* SOURCE DOCUMENT:
_ _ _ _ _ _ _
JMAPs Software User Guide

$Id: build_jmaps.html,v 1.5 2010/01/19 21:01:57 nathan Exp $


OVERVIEW

  1. Radial strips (of user-defined angular width) are cut from a sequence of running difference images (default; base-difference images can also be used) and placed chronologically to form a rectangular map of intensity as a function of time and projected radial distance.

  2. These so-called JMaps are an alternative to using movies to perform feature tracking.

  3. Outward motions along the strips appear as height/time tracks.

  4. Maps are created using a modification of the technique developed by Jeffery Walters for LASCO coronagraph observations (Sheeley et al. 1999, 2008). Adam Herbst further developed the software to work with SECCHI data with support from Guillermo Stenborg.


SETBACKS

  1. The HI images must be distorted before analysis to maintain the Sun-centered polar coordinate system whose radial coordinate is elongation angle and whose azimuthal coordinate is solar position angle.

  2. A position angles of 150 degrees is the upper limit of suitable angles to create elongation/time maps, as the HI FOV is centered on the solar equator and has limited longitudinal visibility.

  3. Intensity scaling must be applied by the user to produce matching contrasts in the different instruments.
_ _ _ _ _ _ _
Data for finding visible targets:
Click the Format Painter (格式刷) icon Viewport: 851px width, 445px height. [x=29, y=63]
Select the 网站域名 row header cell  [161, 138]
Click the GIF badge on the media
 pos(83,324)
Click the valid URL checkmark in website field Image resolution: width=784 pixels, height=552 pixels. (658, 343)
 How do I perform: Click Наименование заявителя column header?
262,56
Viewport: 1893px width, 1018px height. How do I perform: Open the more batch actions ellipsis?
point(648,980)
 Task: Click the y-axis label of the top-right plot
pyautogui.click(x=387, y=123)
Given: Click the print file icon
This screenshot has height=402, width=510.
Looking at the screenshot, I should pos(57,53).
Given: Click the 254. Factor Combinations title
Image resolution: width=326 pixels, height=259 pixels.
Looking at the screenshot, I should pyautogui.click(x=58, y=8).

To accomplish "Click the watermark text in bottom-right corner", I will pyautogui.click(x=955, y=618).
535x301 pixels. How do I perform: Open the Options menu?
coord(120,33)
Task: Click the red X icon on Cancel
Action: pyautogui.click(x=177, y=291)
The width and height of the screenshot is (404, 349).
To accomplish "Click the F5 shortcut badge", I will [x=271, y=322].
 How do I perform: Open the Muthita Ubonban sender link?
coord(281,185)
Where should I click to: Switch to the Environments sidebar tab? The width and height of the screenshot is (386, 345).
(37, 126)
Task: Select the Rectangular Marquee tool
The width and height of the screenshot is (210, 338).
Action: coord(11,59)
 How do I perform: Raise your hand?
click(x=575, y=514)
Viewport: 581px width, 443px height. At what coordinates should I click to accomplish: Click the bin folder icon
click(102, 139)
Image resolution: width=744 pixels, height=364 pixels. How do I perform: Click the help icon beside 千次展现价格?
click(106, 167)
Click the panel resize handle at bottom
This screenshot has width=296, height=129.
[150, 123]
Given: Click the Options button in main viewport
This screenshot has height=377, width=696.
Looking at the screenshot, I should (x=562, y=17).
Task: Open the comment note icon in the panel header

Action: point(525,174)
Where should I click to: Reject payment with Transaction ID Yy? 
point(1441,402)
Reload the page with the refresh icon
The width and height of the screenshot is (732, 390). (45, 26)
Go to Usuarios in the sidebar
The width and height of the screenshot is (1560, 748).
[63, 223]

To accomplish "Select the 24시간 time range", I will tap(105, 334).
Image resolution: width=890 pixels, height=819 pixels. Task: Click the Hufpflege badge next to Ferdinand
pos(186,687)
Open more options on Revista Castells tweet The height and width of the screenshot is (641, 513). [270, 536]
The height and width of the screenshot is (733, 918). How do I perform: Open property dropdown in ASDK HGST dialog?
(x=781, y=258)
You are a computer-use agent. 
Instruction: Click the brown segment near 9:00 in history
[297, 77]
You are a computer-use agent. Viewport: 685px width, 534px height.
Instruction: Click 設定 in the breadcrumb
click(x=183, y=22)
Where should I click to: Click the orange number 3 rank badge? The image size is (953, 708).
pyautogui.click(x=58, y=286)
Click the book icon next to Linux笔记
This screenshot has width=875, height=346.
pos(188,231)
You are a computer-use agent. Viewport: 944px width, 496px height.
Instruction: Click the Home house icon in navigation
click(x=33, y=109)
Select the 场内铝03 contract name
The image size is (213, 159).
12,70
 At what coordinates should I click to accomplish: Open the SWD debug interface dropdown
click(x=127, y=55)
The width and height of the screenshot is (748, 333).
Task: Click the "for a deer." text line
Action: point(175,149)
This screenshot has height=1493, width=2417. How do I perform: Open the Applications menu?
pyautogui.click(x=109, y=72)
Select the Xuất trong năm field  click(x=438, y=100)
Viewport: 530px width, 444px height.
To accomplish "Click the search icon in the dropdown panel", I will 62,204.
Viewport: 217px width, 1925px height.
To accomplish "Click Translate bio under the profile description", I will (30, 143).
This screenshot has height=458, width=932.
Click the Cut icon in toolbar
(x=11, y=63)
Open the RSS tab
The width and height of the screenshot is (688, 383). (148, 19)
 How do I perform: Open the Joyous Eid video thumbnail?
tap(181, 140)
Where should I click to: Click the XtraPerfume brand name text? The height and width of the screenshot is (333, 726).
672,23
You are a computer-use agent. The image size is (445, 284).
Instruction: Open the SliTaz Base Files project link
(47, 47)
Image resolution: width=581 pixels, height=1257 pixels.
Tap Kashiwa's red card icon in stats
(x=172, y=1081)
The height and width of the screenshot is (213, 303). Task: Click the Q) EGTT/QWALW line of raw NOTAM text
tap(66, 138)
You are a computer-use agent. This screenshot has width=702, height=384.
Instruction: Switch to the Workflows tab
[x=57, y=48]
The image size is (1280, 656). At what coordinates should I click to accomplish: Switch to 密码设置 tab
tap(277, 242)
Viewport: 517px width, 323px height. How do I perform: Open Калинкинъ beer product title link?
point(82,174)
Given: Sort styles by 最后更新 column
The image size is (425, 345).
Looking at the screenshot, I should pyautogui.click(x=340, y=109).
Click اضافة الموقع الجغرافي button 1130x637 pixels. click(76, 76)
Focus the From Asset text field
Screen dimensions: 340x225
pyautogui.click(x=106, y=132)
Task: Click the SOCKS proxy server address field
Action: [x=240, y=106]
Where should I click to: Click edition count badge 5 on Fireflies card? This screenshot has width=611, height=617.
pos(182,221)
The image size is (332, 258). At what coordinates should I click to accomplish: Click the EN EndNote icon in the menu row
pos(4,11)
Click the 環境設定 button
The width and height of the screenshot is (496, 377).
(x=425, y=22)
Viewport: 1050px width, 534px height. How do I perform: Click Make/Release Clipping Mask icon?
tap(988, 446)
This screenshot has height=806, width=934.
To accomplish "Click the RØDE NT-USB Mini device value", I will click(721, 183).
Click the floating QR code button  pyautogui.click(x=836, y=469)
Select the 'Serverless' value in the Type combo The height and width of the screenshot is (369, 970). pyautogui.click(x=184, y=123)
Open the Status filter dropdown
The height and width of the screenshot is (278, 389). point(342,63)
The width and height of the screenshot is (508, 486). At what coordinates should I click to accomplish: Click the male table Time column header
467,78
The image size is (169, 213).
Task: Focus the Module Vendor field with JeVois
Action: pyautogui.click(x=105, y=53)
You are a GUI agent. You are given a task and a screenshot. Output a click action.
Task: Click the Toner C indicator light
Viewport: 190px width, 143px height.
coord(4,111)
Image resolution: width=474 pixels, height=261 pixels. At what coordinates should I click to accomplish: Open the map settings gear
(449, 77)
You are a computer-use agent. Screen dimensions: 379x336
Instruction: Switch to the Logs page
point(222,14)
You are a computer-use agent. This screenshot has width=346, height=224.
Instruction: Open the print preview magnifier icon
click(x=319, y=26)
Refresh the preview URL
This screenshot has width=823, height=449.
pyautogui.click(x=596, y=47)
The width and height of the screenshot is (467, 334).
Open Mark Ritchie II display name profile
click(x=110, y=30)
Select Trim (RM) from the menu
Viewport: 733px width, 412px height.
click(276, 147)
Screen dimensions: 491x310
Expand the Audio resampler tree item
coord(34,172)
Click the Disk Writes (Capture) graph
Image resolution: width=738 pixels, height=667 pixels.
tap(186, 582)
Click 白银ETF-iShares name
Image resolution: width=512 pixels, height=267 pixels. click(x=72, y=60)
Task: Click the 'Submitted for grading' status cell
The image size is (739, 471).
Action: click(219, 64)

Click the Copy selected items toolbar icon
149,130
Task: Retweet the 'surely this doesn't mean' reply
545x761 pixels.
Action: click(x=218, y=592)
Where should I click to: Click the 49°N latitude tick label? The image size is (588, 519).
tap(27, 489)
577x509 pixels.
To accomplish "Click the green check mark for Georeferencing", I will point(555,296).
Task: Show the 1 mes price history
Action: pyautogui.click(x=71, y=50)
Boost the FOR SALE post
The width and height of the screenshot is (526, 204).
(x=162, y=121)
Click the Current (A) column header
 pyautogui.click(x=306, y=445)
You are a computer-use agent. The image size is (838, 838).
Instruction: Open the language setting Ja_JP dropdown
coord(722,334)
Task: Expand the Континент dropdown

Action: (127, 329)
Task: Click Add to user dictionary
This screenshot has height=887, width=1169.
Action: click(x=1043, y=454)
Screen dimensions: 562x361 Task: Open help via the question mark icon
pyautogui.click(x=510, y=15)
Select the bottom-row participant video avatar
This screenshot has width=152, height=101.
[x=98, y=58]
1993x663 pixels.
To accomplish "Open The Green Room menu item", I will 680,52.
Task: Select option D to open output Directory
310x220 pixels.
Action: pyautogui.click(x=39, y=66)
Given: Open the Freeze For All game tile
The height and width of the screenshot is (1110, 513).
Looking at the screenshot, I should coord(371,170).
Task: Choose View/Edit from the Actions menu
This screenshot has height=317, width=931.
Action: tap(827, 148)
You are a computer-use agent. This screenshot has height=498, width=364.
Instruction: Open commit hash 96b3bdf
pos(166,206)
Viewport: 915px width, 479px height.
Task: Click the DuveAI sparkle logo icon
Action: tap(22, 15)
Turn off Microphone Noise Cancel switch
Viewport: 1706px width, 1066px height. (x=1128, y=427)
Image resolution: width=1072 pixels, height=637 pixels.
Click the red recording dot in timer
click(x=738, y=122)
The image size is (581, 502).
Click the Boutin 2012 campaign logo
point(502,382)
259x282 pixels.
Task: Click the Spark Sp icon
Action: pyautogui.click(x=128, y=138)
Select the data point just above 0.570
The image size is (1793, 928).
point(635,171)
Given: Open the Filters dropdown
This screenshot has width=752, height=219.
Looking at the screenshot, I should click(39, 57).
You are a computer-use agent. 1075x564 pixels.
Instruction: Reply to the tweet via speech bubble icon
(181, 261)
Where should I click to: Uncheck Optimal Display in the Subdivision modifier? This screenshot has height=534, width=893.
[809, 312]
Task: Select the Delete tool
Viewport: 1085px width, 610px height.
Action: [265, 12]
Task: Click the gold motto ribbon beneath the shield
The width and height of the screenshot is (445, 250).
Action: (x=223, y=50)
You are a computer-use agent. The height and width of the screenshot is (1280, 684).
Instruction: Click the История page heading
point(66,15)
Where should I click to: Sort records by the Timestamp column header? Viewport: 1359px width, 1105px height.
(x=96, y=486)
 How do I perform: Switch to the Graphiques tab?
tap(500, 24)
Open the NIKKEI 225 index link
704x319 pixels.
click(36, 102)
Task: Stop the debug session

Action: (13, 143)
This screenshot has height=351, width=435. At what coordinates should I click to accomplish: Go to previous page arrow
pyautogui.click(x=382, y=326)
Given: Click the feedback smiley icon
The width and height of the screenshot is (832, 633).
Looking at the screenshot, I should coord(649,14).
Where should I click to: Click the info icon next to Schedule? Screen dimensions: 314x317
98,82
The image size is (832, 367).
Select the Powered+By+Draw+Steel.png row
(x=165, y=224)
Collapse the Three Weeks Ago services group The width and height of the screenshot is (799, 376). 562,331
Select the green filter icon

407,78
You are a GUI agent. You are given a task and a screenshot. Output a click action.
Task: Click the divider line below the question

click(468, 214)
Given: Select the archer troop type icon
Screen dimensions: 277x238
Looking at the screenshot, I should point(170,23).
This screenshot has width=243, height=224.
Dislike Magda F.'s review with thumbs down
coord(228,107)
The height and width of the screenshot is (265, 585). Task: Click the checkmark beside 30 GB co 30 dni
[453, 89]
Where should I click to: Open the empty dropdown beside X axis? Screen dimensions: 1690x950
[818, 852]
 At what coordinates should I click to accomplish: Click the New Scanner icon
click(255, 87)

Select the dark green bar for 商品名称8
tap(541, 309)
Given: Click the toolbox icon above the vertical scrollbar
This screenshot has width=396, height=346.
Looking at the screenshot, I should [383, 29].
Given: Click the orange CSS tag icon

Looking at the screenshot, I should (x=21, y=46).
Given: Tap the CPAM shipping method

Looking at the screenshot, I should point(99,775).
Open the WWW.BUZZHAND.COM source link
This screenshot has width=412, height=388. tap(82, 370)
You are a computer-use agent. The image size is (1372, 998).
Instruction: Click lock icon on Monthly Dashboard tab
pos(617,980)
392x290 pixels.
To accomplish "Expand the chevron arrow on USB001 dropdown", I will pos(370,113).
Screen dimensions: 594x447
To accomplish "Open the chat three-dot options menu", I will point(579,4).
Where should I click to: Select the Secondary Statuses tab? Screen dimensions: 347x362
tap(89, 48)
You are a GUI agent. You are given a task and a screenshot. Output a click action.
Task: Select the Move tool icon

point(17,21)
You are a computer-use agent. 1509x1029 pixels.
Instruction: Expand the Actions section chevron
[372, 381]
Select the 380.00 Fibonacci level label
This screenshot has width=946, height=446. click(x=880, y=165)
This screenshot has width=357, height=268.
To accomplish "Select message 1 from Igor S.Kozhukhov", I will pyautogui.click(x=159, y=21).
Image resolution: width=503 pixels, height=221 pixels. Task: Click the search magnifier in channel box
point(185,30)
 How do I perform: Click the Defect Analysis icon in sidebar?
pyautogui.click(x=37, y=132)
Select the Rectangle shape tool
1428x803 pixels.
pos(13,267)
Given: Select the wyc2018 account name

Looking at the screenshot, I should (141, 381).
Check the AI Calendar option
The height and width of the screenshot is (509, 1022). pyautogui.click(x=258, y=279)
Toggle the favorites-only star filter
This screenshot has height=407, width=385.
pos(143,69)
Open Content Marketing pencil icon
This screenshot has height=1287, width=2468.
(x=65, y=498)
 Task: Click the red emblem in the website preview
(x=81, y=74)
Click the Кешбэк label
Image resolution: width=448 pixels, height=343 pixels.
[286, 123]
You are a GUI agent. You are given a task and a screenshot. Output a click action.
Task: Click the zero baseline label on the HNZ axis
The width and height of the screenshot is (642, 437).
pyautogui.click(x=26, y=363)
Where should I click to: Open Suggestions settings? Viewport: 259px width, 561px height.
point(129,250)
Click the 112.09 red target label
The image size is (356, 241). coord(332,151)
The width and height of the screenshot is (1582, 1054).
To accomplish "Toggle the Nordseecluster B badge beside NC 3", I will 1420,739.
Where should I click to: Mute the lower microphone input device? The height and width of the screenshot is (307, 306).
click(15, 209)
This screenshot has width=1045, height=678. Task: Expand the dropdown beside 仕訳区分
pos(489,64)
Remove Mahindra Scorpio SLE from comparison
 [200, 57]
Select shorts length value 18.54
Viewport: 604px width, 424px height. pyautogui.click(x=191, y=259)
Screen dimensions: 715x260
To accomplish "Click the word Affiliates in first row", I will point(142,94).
_ _ _ _ _ _ _
* WHAT TO WORK ON:
(a) According to the JMaps user guide, what position angle is the upper limit for making elongation/time maps?
(b) Copy the JMaps user guide word for word, from "1. Radial strips" up to and including "as height/time tracks.".

* RESULTS IN ORDER:
(a) 150 degrees

(b)
1. Radial strips (of user-defined angular width) are cut from a sequence of running difference images (default; base-difference images can also be used) and placed chronologically to form a rectangular map of intensity as a function of time and projected radial distance.

  2. These so-called JMaps are an alternative to using movies to perform feature tracking.

  3. Outward motions along the strips appear as height/time tracks.